Cancer 2015, led by the Peter MacCallum Cancer Centre and funded by the Victoria Cancer Agency, is one of the world’s largest prospective longitudinal, population-based, molecular studies. A co-investigator on the study, Associate Professor Paula Lorgelly of Monash University’s Centre for Health Economics, is leading the health economics aspects.
“It’s not enough, especially in austere times, to show that treatments work. We need to show that they are cost-effective – that as a country, we can afford them,” Associate Professor Lorgelly said.
Cancer 2015, still in its initial stages, will eventually study 10,000 patients from 14 Victorian hospitals. Its goals include implementing molecular methods of screening newly diagnosed tumours for mutations that are vulnerable to targeted drugs in the rapidly advancing field of personalised medicine.
Patients at the hospitals who are starting treatment for any cancer are eligible for inclusion. All will have their tumour genetically profiled, and their progress tracked, to determine such things as their quality of life during and after treatment.
The approach goes beyond purely medical issues.
Associate Professor Lorgelly is interested in such things as how much we might be willing to pay for the treatment of rare cancers or for treatment for people near the end of their lives; how rural patients fare compared with those in urban areas; and the difference, if any, in survival rates between patients in the public and private system.
In general, she is seeking to find a balance between a fixed amount of money, the degree of improvement a drug brings, its cost, and the number of people who are likely to benefit.
“It’s not just about the cost of the drug per unit of improvement you get,” Associate Professor Lorgelly said. “It’s also about the prevalence in society –a drug can be quite expensive, and if a lot of people are going to need it, it’s really going to affect the budget.”
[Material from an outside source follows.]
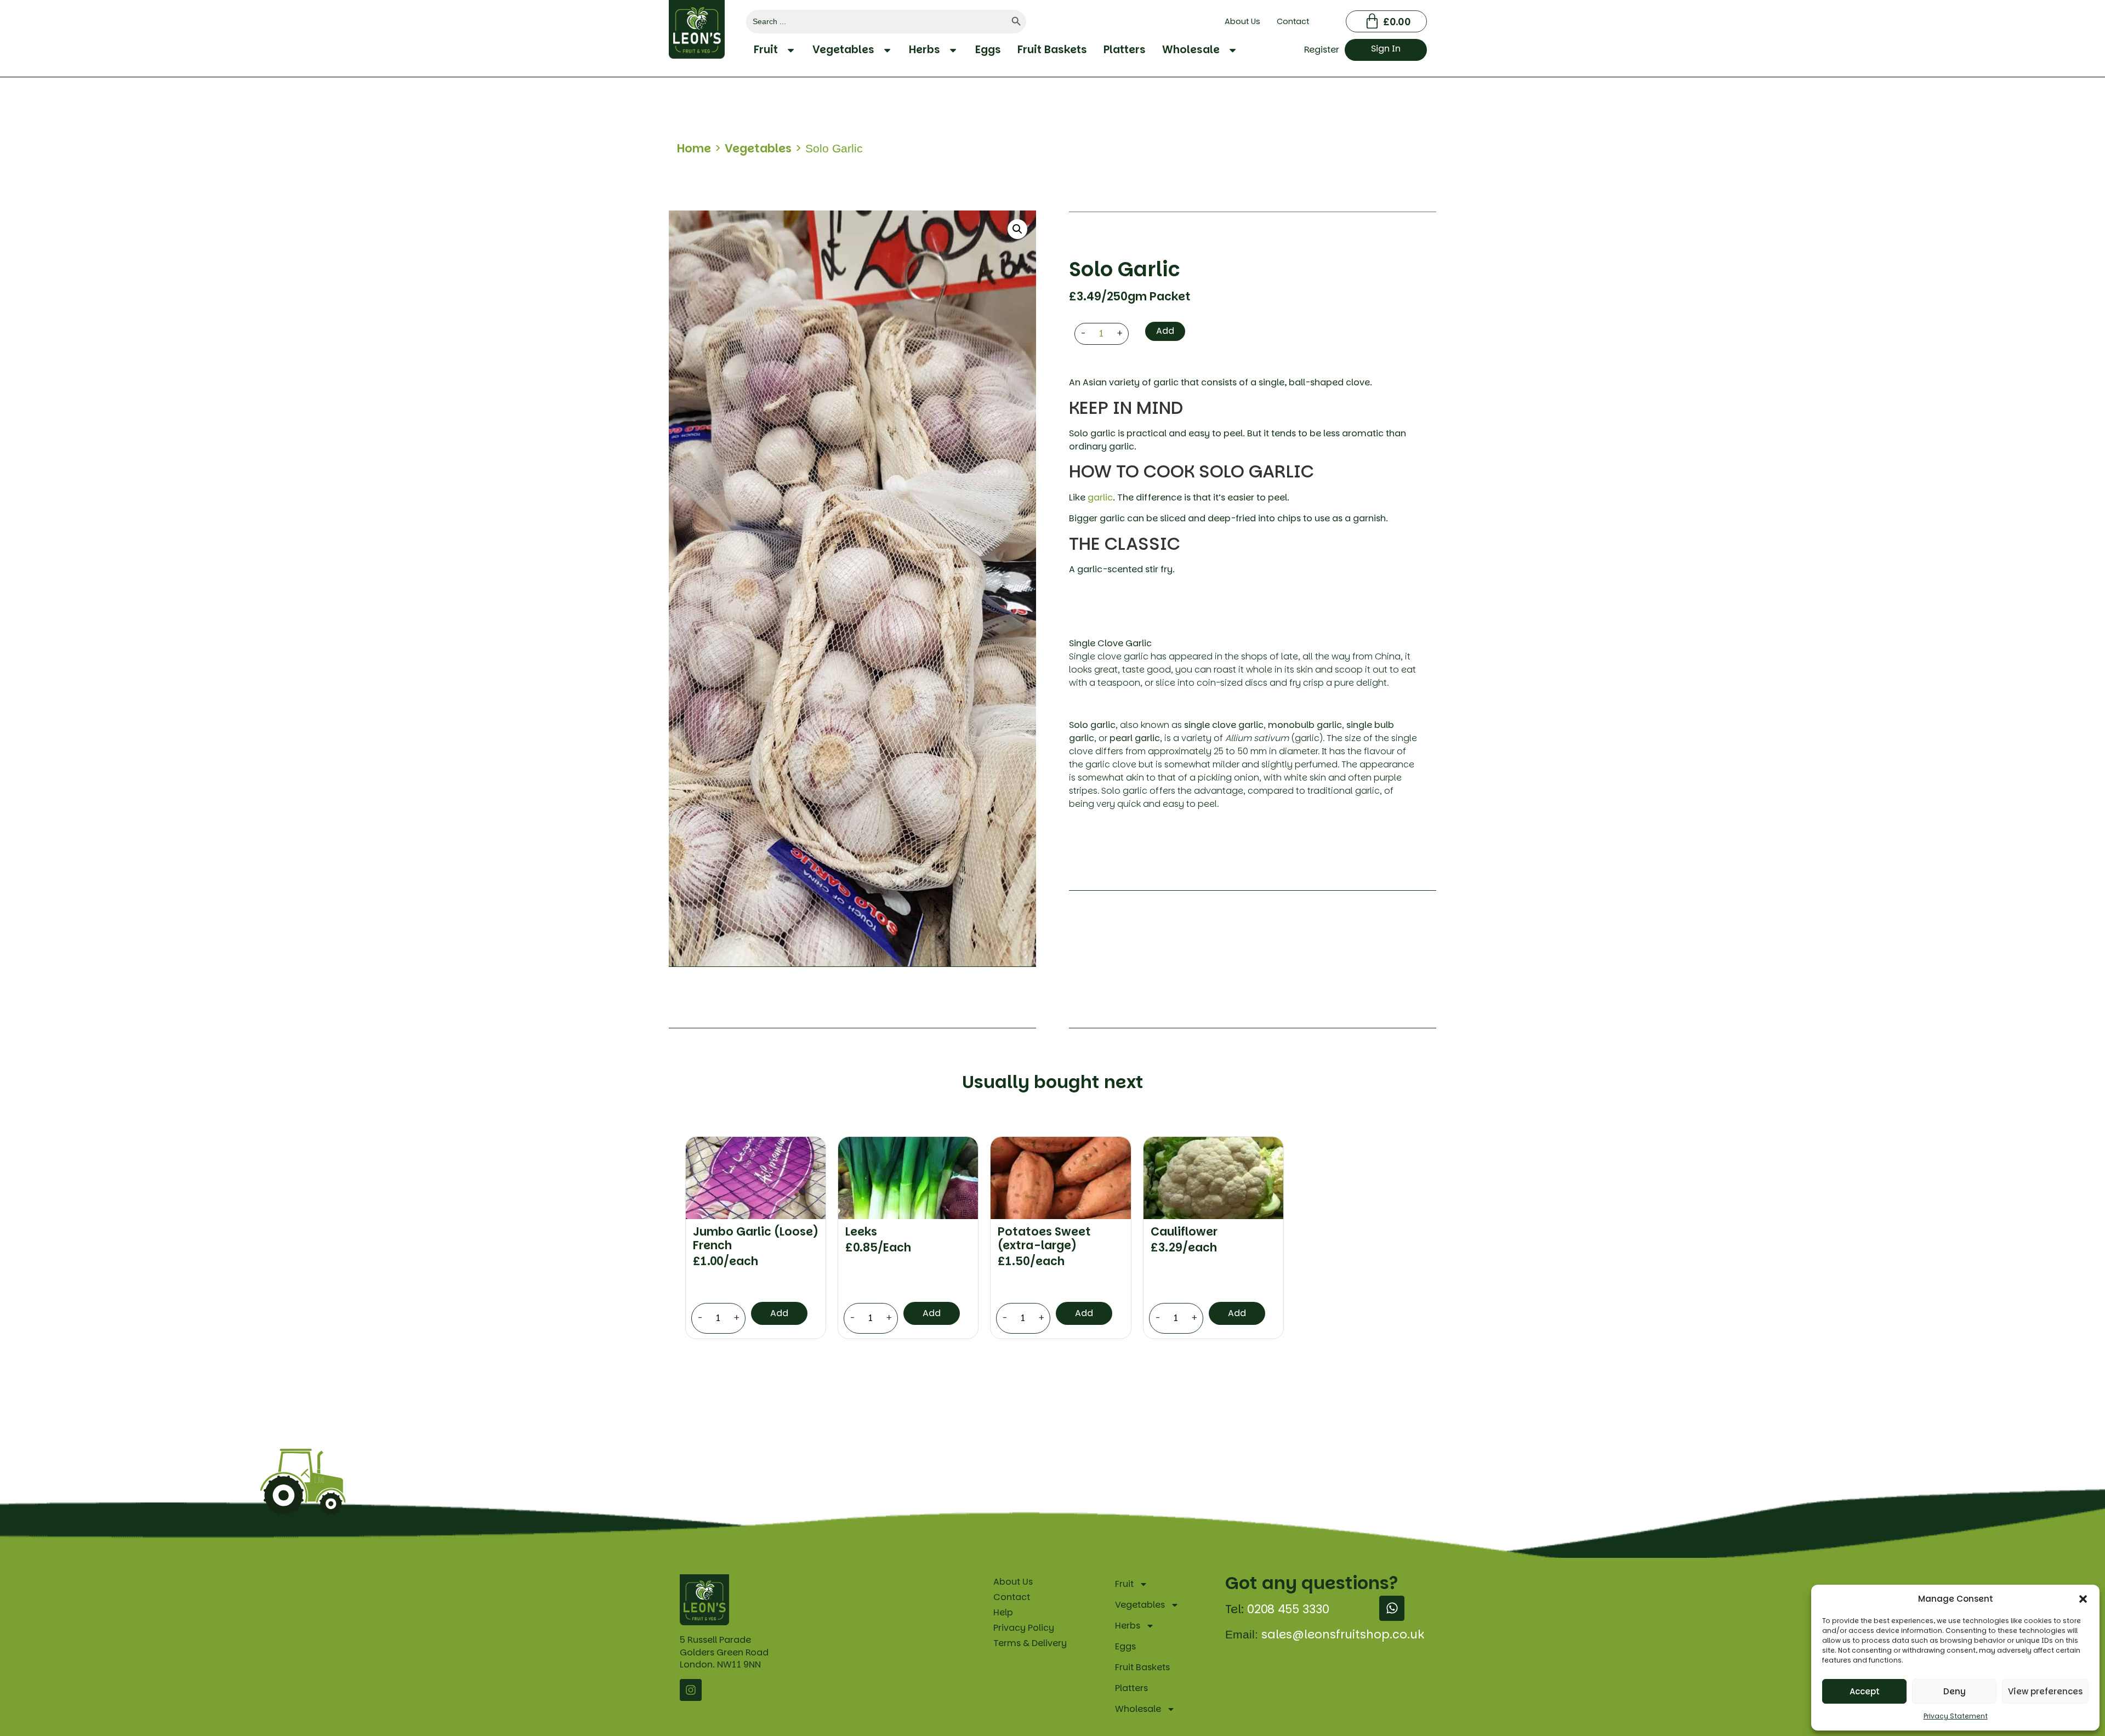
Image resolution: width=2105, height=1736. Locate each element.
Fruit (766, 49)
As well as information obtained from patient interview and questionnaires, the researchers (with the patients’ consent) will have access to state hospital data and links with the federal database for Medicare, providing information about such things as the costs of primary care, radiology and pharmaceuticals.
“The central thing is about determining the best treatment that the country can afford,” Associate Professor Lorgelly said.
“Given that we can’t afford everything, we must make sure we spend our money in the best possible places.”